UAT: ToolRunner.execute() uses legacy 4-level resolver — override/fallback priority semantics for execution environment are never applied during tool execution #2592

Closed
opened 2026-04-03 19:03:48 +00:00 by freemo · 5 comments
Owner

Bug Report

What Was Tested

The ToolRunner.execute() method in src/cleveragents/tool/runner.py and its interaction with ExecutionEnvironmentResolver.

Expected Behavior (from spec)

The specification (lines 19362–19401) defines a 6-level execution environment precedence chain:

  1. Plan-level execution_environment with priority: override — always wins
  2. Project-level execution_environment with priority: override — wins unless plan override exists
  3. Nearest-ancestor devcontainer (auto-discovered)
  4. Plan-level execution_environment with priority: fallback
  5. Project-level execution_environment with priority: fallback
  6. Host (default)

The override vs fallback priority distinction is critical: override bypasses devcontainer auto-detection, while fallback defers to it.

Actual Behavior

ToolRunner.execute() (line 206 in src/cleveragents/tool/runner.py) calls:

env = self._env_resolver.resolve_and_validate(
    linked_resource_types=linked_resource_types or [],
    project_name=project_name,
    tool_env=effective_tool_env,
    plan_env=plan_env,
    project_env=project_env,
)

resolve_and_validate() delegates to the legacy 4-level resolve() method, which simply returns the first non-None value from (tool_env, plan_env, project_env, default) — completely ignoring plan_priority and project_priority.
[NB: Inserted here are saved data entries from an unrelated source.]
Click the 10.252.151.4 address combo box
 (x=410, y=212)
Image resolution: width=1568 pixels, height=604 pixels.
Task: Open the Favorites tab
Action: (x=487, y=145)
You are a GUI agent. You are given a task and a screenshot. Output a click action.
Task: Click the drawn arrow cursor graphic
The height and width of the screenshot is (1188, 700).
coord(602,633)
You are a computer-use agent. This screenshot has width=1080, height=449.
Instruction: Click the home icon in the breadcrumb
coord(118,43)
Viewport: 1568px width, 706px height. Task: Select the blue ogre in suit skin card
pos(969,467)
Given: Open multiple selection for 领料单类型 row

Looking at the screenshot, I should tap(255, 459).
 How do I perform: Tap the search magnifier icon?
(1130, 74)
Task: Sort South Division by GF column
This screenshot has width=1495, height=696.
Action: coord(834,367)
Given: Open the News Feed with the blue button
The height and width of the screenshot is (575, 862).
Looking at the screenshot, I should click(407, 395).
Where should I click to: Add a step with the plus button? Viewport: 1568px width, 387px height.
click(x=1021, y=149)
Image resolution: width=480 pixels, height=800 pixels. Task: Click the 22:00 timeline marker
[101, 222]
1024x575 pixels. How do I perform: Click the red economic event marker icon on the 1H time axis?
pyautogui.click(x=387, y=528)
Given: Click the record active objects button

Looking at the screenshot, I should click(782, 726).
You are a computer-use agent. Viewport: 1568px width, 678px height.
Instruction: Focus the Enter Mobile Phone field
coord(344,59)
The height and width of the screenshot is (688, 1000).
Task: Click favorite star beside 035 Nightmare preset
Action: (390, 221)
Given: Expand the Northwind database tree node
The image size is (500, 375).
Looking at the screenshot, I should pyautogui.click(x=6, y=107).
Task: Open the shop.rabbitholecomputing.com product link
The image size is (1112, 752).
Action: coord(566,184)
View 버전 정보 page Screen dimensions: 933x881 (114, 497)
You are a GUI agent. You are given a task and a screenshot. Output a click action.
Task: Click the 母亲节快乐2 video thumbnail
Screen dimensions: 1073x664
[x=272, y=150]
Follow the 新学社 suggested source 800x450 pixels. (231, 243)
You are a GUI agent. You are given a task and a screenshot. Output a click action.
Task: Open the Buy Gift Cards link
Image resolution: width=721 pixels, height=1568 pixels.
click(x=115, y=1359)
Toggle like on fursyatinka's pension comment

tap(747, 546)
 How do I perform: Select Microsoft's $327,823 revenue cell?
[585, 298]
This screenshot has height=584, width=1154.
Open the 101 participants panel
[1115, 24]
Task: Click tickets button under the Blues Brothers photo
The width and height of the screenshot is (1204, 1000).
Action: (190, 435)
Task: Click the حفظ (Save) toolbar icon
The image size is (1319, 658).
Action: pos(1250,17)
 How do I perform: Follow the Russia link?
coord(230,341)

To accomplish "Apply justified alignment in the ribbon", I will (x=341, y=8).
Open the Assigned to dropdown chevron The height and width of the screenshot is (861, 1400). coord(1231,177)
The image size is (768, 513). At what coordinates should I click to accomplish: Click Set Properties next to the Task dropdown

The 6-level resolve_with_precedence() and resolve_with_dag() methods exist in ExecutionEnvironmentResolver but are never called from ToolRunner.execute().

Code Location

  • File: src/cleveragents/tool/runner.py, line 206
  • File: src/cleveragents/application/services/execution_environment_resolver.py
    • resolve_and_validate() (line 190) — uses legacy 4-level API
    • resolve_with_precedence() (line 92) — correct 6-level API, unused by runner
    • resolve_with_dag() (line 248) — production API with DAG walk, unused by runner

Impact

  • A plan with --execution-env-priority fallback and an auto-detected devcontainer should use the devcontainer (Level 3 wins). Instead, the plan-level env is used (Level 4 wins incorrectly).
  • A project with --execution-env-priority override should always use the specified container, bypassing devcontainer auto-detection. Instead, the first non-None value wins regardless of priority.
  • The entire override/fallback distinction configured via agents plan use --execution-env-priority and agents project context set --execution-env-priority has no effect at tool execution time.

Steps to Reproduce

  1. Set up a project with a devcontainer-instance resource (auto-discovered)
  2. Create a plan with --execution-environment local/my-container --execution-env-priority fallback
  3. Execute the plan — tools should route to the devcontainer (Level 3), not local/my-container (Level 4)
  4. Observe: tools route to local/my-container instead (priority semantics ignored)

Severity

High — The execution environment routing is a core feature of the devcontainer integration. The override/fallback distinction is completely non-functional at tool execution time, making the entire priority system inoperative.

Subtasks

  • Update ToolRunner.execute() to accept plan_priority and project_priority parameters
  • Call resolve_with_dag() or resolve_with_precedence() instead of resolve_and_validate()
  • Pass devcontainer_available flag (from linked resource types) to the resolver
  • Update all callers of ToolRunner.execute() to pass priority parameters
  • Add unit tests verifying 6-level precedence chain behavior
  • Add integration tests for override vs fallback scenarios

Definition of Done

  • ToolRunner.execute() correctly implements the 6-level precedence chain
  • override priority always wins over auto-detected devcontainers
  • fallback priority defers to auto-detected devcontainers when present
  • Tests pass at unit and integration levels

Metadata

Commit message: fix(tool): wire 6-level execution environment precedence chain into ToolRunner
Branch: fix/tool-runner-env-precedence

Parent Epic: #825 (ResourceHandler Protocol Completion)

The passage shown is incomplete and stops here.